Na hipótese de um agente ter praticado um crime de estupro e um crime de atentado violento ao pudor, contra a mesma vítima e no mesmo contexto fático, a partir do advento da Lei nº 12.015/2009, deverá responder por
- A)concurso material.
Errada, porque concurso material exige dois ou mais crimes autônomos, e aqui as condutas foram absorvidas por um único tipo penal após a Lei 12.015/2009.
- B)concurso formal próprio.
Errada, porque concurso formal próprio pressupõe uma só ação gerando dois ou mais crimes, o que não ocorre quando a lei unificou as condutas em crime único.
- C)concurso formal impróprio.
Errada, porque concurso formal impróprio também depende da existência de pluralidade de crimes, o que não existe no caso após a unificação legislativa.
- D)continuidade delitiva.
Errada, porque continuidade delitiva exige repetição de crimes da mesma espécie em condições semelhantes, e aqui não há dois crimes distintos, mas um só delito.
- E)crime único.
Certa, porque a Lei 12.015/2009 unificou estupro e atentado violento ao pudor no art. 213 do CP, de modo que, no mesmo contexto fático e contra a mesma vítima, há crime único.
Gabarito: E
Antes da Lei 12.015/2009, havia uma separação clássica: estupro e atentado violento ao pudor eram tipos penais diferentes. Com a reforma, o legislador juntou as condutas em um único tipo, no art. 213 do Código Penal, que passou a abranger a prática de conjunção carnal e outros atos libidinosos. Ou seja, o que antes podia parecer dois crimes, depois da lei passou a ser uma só figura penal quando praticado no mesmo contexto fático. No caso da questão, o agente praticou estupro e atentado violento ao pudor contra a mesma vítima, no mesmo contexto.
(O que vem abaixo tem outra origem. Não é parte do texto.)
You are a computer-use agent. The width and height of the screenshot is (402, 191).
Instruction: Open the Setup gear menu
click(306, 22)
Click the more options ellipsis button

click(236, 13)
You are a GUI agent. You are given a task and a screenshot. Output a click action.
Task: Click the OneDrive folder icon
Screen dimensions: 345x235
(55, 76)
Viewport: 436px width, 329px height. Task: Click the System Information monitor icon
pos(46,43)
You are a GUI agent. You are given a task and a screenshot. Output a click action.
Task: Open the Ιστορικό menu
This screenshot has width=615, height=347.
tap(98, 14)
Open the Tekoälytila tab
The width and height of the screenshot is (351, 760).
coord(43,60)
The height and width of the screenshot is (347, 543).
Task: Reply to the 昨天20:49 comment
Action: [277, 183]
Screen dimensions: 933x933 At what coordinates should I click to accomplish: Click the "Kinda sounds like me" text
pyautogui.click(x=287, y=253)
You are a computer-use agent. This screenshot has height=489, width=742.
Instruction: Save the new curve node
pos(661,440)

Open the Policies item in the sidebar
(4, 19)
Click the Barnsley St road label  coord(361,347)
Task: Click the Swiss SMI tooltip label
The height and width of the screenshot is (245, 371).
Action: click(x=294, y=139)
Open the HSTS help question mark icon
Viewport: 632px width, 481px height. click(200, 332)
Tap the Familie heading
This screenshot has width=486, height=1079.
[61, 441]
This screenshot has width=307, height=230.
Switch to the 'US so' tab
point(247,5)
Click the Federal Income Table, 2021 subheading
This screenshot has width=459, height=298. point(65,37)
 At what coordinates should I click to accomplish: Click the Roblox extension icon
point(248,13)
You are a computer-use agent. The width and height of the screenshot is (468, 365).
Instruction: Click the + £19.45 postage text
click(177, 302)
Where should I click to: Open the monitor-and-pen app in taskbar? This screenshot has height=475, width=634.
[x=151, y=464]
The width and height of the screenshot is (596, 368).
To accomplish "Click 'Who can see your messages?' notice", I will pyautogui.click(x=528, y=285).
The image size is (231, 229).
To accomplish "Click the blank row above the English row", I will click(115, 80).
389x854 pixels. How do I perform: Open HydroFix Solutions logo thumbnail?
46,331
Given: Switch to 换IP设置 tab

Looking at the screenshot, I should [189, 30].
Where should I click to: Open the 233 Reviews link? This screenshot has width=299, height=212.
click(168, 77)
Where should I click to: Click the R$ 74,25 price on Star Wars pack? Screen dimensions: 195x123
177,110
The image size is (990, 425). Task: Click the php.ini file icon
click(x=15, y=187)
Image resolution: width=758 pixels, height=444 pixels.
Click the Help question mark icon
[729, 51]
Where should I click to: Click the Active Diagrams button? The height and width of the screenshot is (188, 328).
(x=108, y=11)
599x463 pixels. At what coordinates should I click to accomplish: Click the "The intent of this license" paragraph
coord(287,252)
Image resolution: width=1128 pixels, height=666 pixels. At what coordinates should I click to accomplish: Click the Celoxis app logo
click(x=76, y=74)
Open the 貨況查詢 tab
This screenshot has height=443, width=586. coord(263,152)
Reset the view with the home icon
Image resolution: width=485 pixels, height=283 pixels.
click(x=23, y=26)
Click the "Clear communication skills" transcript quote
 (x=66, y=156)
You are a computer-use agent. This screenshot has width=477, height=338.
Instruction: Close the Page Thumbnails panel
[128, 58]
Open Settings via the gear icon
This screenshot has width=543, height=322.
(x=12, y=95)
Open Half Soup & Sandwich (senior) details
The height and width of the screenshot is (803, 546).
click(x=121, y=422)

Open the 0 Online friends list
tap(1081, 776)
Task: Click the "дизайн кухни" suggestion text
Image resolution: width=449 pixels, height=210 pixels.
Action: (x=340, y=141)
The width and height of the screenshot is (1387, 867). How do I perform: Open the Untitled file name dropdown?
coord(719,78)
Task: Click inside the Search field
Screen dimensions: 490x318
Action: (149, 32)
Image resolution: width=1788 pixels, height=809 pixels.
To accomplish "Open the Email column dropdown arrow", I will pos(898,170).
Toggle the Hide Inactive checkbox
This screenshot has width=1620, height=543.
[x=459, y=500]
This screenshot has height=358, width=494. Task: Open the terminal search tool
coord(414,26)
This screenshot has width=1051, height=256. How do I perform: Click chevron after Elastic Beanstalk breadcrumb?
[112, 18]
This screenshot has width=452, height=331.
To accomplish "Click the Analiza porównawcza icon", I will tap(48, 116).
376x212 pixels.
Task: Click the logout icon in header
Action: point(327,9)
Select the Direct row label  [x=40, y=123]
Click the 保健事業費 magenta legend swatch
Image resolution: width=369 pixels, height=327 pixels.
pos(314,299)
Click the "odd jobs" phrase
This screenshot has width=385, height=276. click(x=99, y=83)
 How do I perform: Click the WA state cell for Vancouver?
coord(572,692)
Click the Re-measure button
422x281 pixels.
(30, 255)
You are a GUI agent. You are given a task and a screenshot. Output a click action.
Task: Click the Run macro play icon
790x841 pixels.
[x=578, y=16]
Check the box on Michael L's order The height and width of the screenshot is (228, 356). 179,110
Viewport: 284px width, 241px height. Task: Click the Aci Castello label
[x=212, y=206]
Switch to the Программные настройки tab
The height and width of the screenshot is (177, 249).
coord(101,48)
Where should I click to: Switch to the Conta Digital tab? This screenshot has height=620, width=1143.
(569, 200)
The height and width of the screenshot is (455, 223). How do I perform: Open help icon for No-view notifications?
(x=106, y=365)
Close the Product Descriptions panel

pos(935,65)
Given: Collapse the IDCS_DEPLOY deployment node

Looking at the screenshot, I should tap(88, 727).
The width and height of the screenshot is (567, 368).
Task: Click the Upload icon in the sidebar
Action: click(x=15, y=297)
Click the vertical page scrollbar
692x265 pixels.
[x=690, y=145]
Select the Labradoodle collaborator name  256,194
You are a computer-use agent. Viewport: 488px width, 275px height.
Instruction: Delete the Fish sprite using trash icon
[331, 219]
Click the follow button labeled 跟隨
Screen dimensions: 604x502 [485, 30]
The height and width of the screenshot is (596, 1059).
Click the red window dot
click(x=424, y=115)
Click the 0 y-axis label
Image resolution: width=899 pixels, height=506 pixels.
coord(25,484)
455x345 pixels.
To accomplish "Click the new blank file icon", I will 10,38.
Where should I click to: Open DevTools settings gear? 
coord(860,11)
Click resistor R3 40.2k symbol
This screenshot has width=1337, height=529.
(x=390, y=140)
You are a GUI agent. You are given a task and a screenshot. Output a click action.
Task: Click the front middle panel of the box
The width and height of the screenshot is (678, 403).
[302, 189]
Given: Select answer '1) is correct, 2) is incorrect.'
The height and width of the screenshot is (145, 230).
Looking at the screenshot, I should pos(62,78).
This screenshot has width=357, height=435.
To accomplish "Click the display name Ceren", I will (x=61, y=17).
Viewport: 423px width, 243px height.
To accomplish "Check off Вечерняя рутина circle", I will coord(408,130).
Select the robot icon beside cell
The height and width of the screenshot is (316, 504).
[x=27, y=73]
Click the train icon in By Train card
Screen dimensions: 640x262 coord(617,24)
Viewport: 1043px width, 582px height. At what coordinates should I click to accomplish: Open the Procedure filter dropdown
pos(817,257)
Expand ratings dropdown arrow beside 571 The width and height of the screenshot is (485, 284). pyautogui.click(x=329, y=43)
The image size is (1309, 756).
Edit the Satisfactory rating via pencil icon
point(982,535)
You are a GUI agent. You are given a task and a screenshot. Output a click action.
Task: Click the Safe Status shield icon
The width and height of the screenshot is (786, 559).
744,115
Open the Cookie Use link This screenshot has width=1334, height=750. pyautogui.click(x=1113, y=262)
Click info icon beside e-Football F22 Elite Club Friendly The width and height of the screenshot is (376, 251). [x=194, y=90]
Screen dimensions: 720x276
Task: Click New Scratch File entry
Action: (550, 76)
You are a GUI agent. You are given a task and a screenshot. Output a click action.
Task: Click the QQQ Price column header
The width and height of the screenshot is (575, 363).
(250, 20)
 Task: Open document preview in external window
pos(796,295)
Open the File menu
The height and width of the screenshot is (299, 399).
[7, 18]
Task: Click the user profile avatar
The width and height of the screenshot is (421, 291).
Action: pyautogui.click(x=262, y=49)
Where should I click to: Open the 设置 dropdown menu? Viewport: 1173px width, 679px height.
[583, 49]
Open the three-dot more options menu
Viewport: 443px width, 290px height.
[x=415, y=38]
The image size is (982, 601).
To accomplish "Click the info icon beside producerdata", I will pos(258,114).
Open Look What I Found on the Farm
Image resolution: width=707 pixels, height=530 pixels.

Como houve unificação legislativa, não faz sentido falar em concurso de crimes entre fatos que agora integram o mesmo tipo penal. A lógica aqui é: se o tipo penal englobou as duas condutas, o sistema não vai punir em dobro o que virou uma só infração. Por isso, a resposta é crime único. Esse entendimento é o adotado pela doutrina majoritária e pela jurisprudência do STJ em casos de aplicação da Lei 12.015/2009, especialmente quando os atos sexuais ocorreram no mesmo contexto e contra a mesma vítima. Em prova, a banca costuma testar se você percebeu a mudança legislativa e não ficou preso à nomenclatura antiga. Em resumo: antes havia dois nomes; depois da lei, ficou um só tipo penal. Se o examinador tentar te empurrar concurso de crimes, desconfie e volte ao art. 213 do CP, na redação posterior à Lei 12.015/2009.